Necessary and Sufficient Condition for Uniform Convergence 📂Analysis

Necessary and Sufficient Condition for Uniform Convergence

Theorem 1

Let us suppose that a sequence of functions $\left\{ f_{n} \right\}$ defined on the metric space $E$ is given. The following two conditions are equivalent.

$\left\{ f_{n} \right\}$ converges uniformly on $E$.
For all $\varepsilon>0$, there exists a natural number $N$ such that the following equation holds. $$ \begin{equation} \quad m,n\ge N,\ x\in E \implies \left| f_{n}(x)-f_{m}(x) \right| \le \varepsilon \end{equation} $$

Explanation

In other words, for all $x \in E$, $\left\{ f_{n}(x) \right\}$ being a Cauchy sequence is equivalent to $\left\{ f_{n} \right\}$ converging uniformly on $E$.

Proof

$(\implies)$
Assume that $\left\{ f_{n} \right\}$ converges uniformly to $f$. Then, by definition, there exists a natural number $N$ such that the following equation holds.
$$ n \le N, x\in E \implies \left| f_{n}(x)- f(x) \right| \le \frac{\varepsilon}{2} $$
Therefore, for $n,m\ge N$, $x\in E$, the following equation holds.
$$ \begin{align*} \left| f_{n}(x)-f_{m}(x) \right| &= \left| f_{n}(x)-f(x)+f(x)-f_{m}(x) \right| \\ &\le \left| f_{n}(x)-f(x) \right| + \left|f(x)-f_{m}(x) \right| \\ &\le \frac{\varepsilon}{2}+\frac{\varepsilon}{2} = \varepsilon \end{align*} $$
$(\impliedby)$
By assumption, $\left\{ f_{n}(x) \right\}$ is a Cauchy sequence and thus convergent.
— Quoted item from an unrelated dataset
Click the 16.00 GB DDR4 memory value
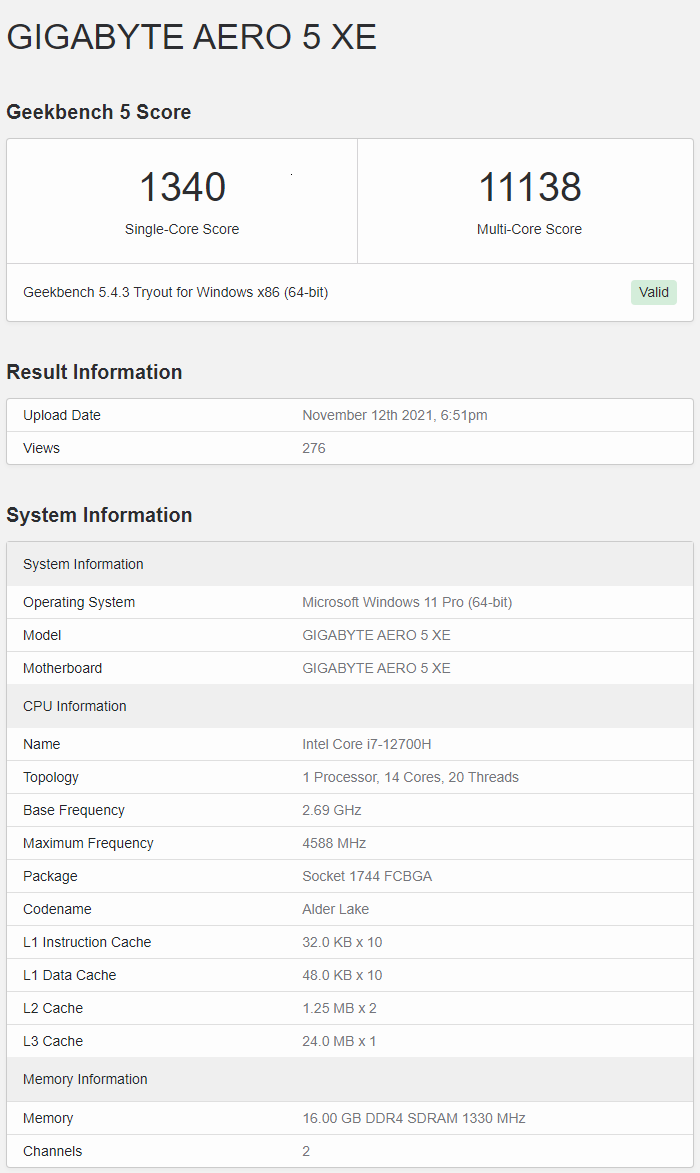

Let this limit be $f(x)$. Then $\left\{ f_{n} \right\}$ converges pointwise to $f$ on $E$.
Now, to show that this convergence is uniform will complete the proof. Suppose $\varepsilon >0$ is given. Choose $N$ such that $(1)$ holds. Taking the limit $m \to \infty$ for the fixed $n$ in $(1)$, we get the following.
$$ \lim \limits_{m\to \infty}f_{m}(x)=f(x) $$
Therefore, for all $n\ge N$ and $x\in E$, the following holds.
$$ \lim \limits_{m\to \infty}\left| f_{n}(x)-f_{m}(x) \right| =\left| f_{n}(x)-f(x) \right| \le \varepsilon $$
Hence, $\left\{ f_{n} \right\}$ converges uniformly to $f$.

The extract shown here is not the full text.